Dream Eater: A Novel of the Portland Hafu by K Bird Lincoln published by World Weaver Press

Koi Pierce has an ability: skin to skin contact gives her a flash of someone’s most intense dreams.  Her life as a student in Portland is upended when she experiences a professor’s homicidal dreams.  A handsome but mysterious stranger reveals Koi is not the only supernatural being in Portland.  Now that Koi is finally ready to finally face her power, the only one who can answer her questions is her father, who is unfortunately suffering from Alzheimer’s.  To protect her family, Koi must face a dragon and his human servant, while being helped by a Kitsune with a dark past that she finds herself drawn to.

I enjoyed this novel.  I’ll admit when I hear supernatural Japanese creature I immediately jump to kitsune, which have made their way into Western fantasy.  Lesser known beings are central to the plot, and there are also beings from Pacific Northwest indigenous tradition.  It felt like a story that could take place in modern Portland, and it could not happen anywhere else.  My caveat is I’ve never lived there so for all I know it could be completely made up.  But it feels authentic. 

Koi is a character I enjoy spending a novel with.  Her budding romance with Ken, the kitsune, brings all her wants and fears to the surface, which makes for excellent tension.   I also liked having a racially mixed main character and having supernatural indigenous characters that weren’t one note words of wisdom or expository scenes for the benefit of the main characters.

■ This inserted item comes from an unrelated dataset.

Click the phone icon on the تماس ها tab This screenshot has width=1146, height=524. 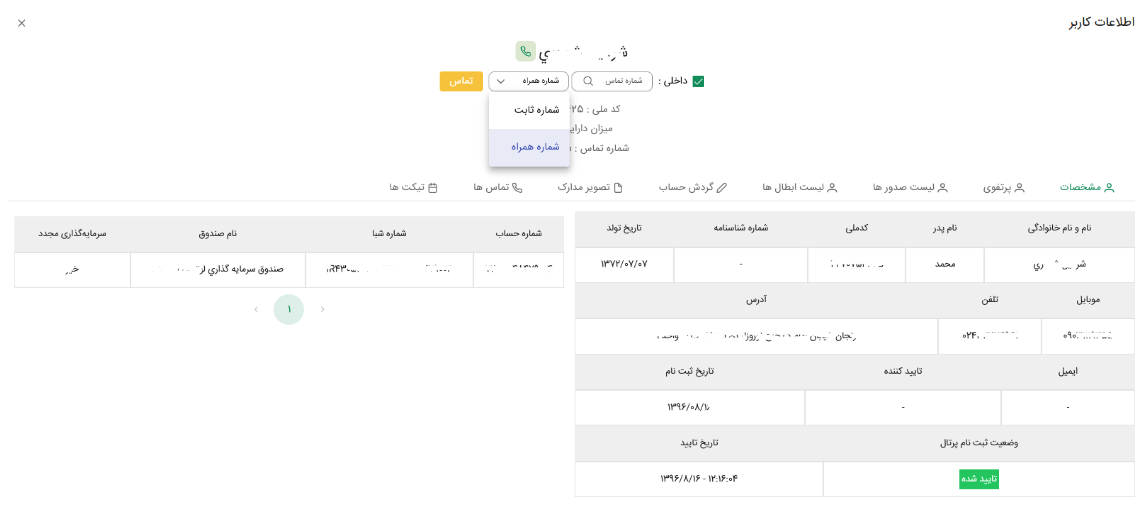pyautogui.click(x=517, y=187)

One thing that stretches credibility:  the Dad is Japanese and speaks an obscure dialect.  The mom is Hawaiian.  Both daughters are fluent in Dad’s Japanese dialect, but for that to happen the parents would need to speak to each other in that dialect at home.  But that isn’t the Mom’s first language, so it strikes me as odd.  I am not questioning that they would know some, but fluency requires being a part of a community of language speakers, and they do not know any of their father’s relatives.